**YOUR OBJECTIVE**: Pictures are to be omitted. Output only the lines from the one containing "The image size is (1477, 812)." through the end of the data, word for word.
*** DATASET EXCERPTS ***
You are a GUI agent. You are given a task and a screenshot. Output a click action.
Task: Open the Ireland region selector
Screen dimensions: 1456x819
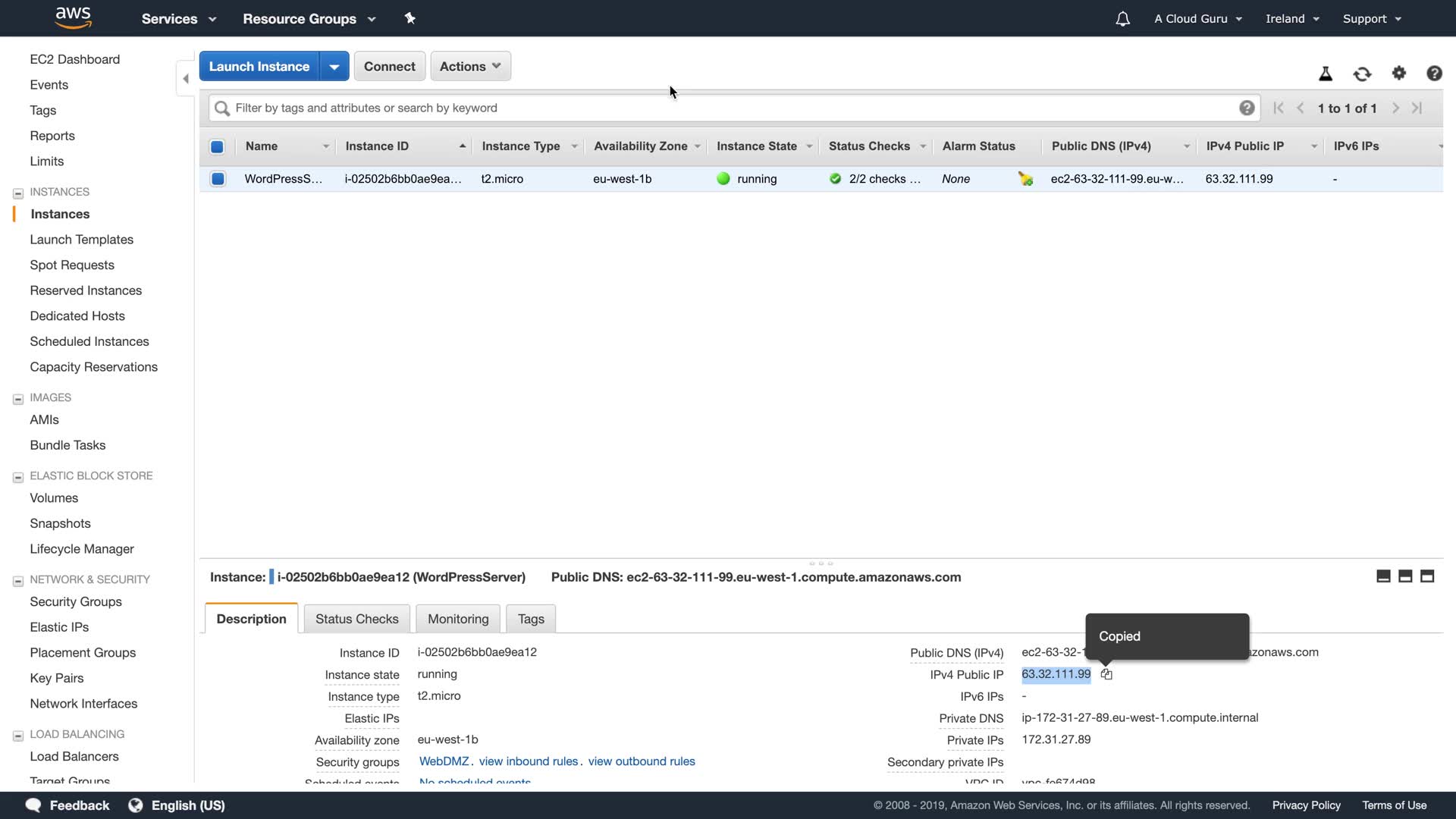coord(1291,19)
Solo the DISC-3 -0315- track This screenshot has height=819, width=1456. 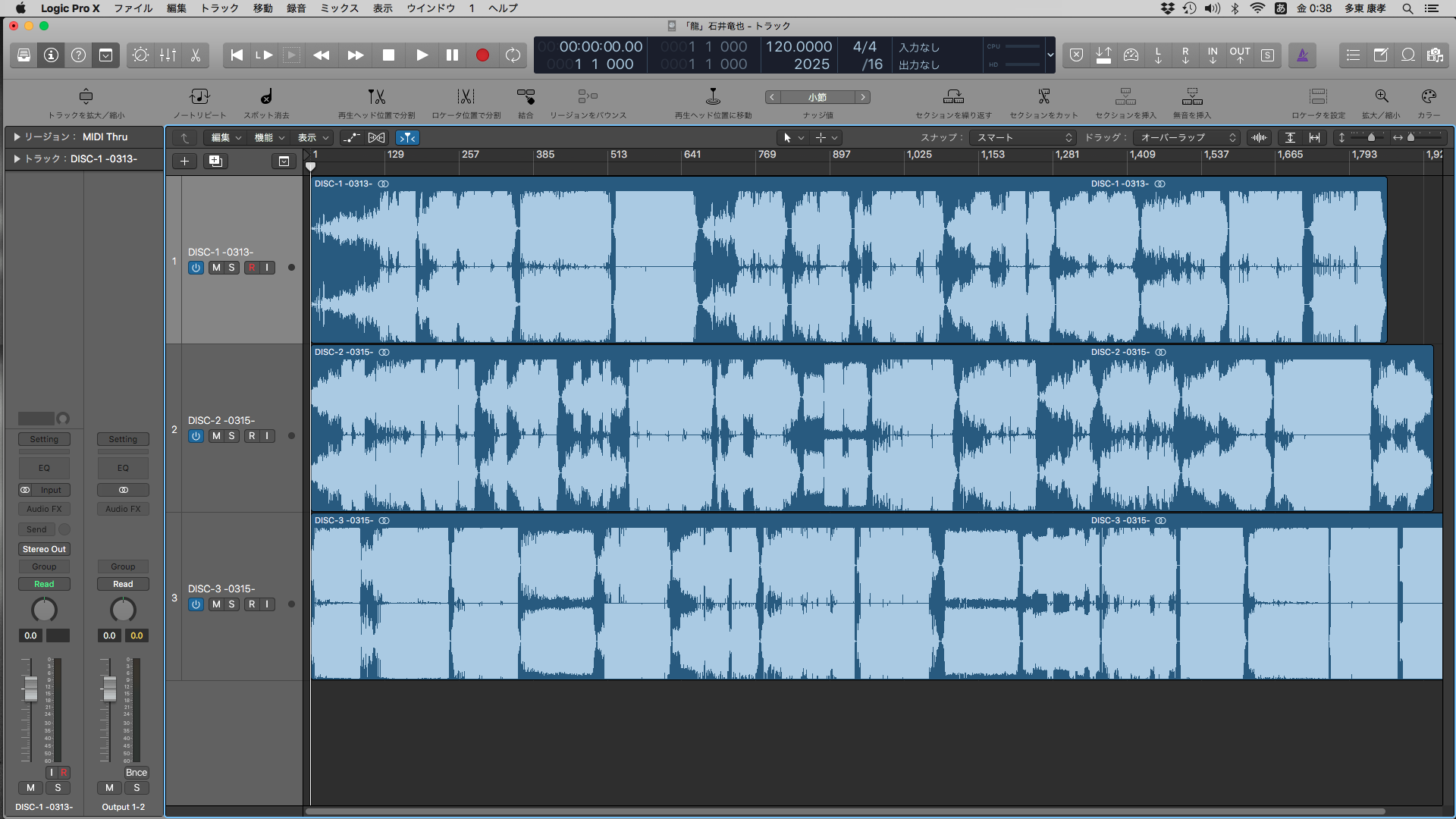tap(232, 604)
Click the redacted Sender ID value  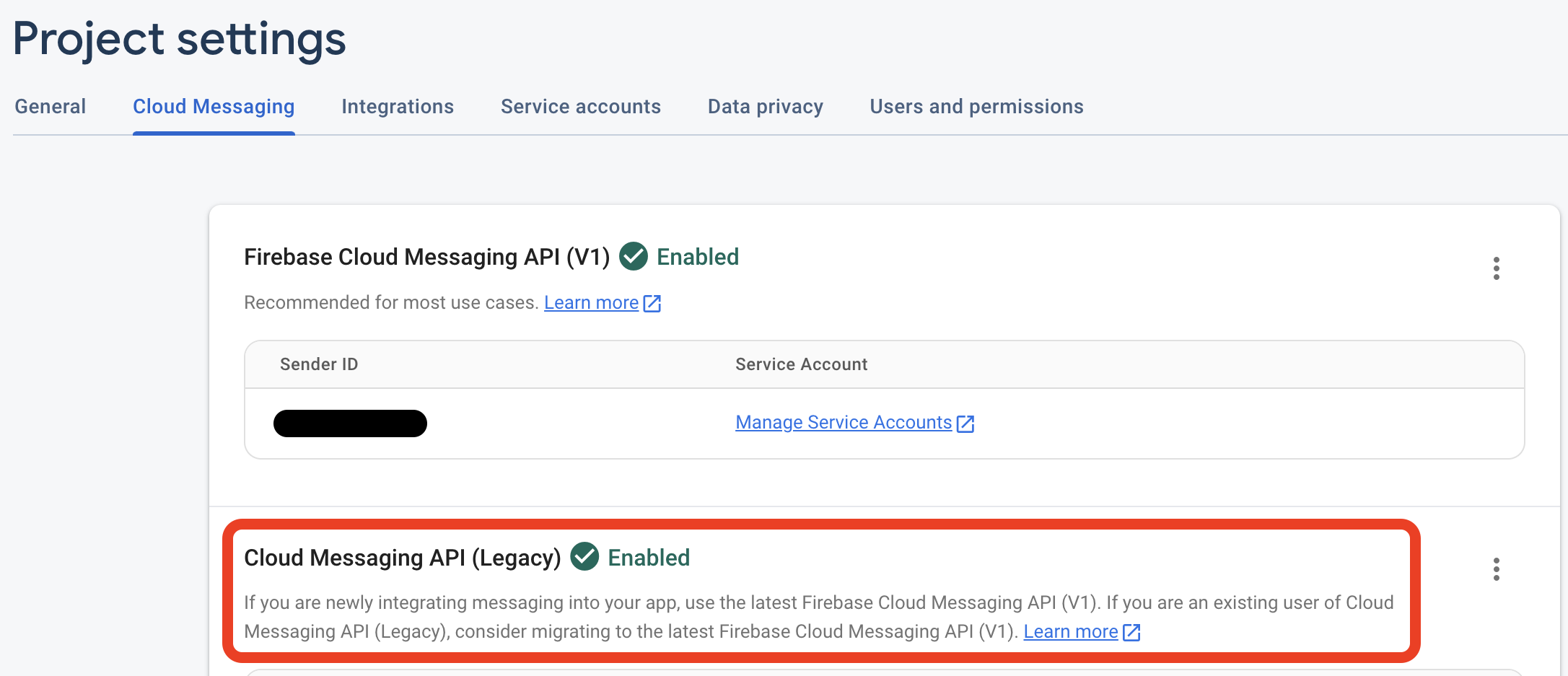click(x=350, y=423)
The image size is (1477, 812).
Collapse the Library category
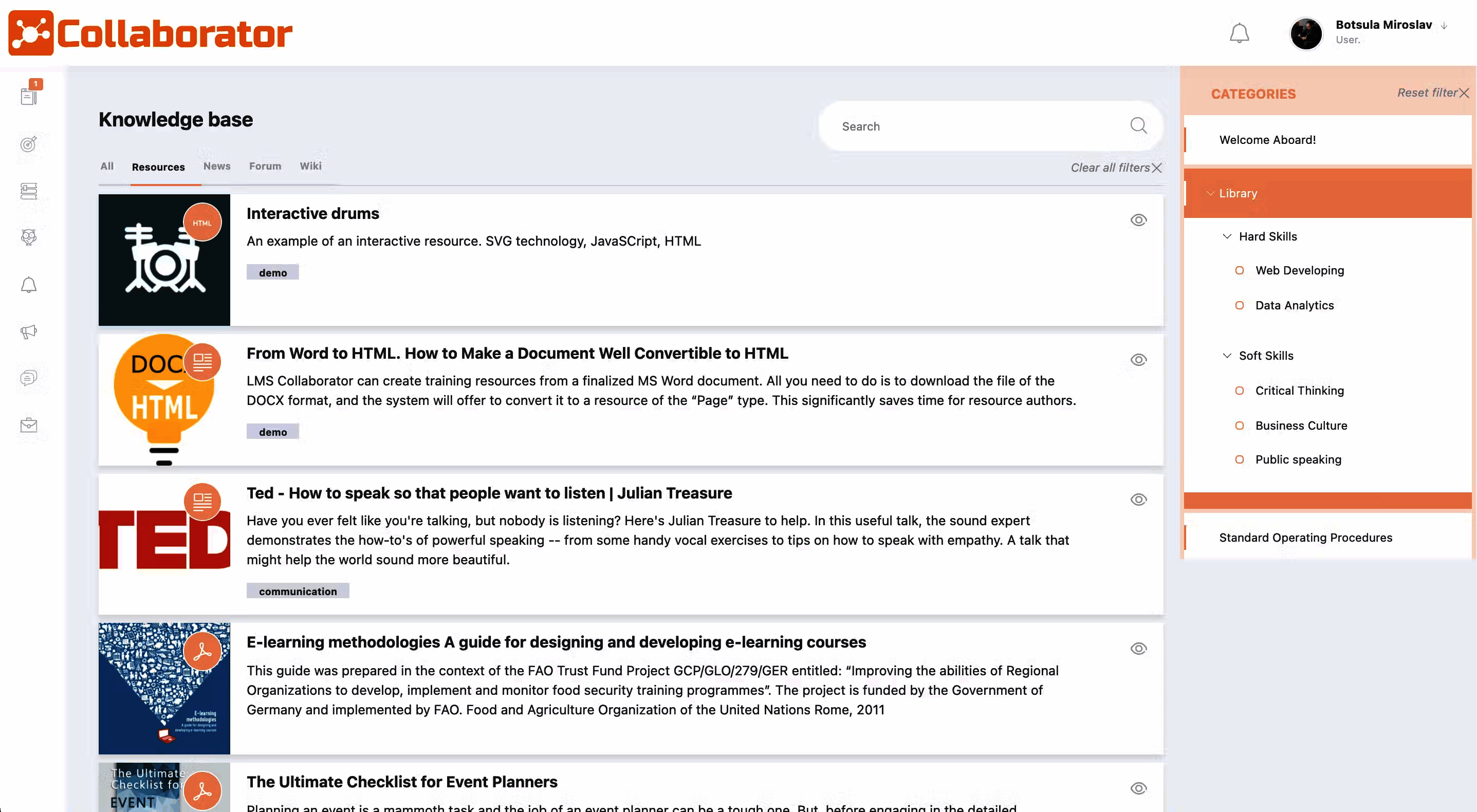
***
**RESPONSE AREA**:
The image size is (1477, 812).
Collapse the Library category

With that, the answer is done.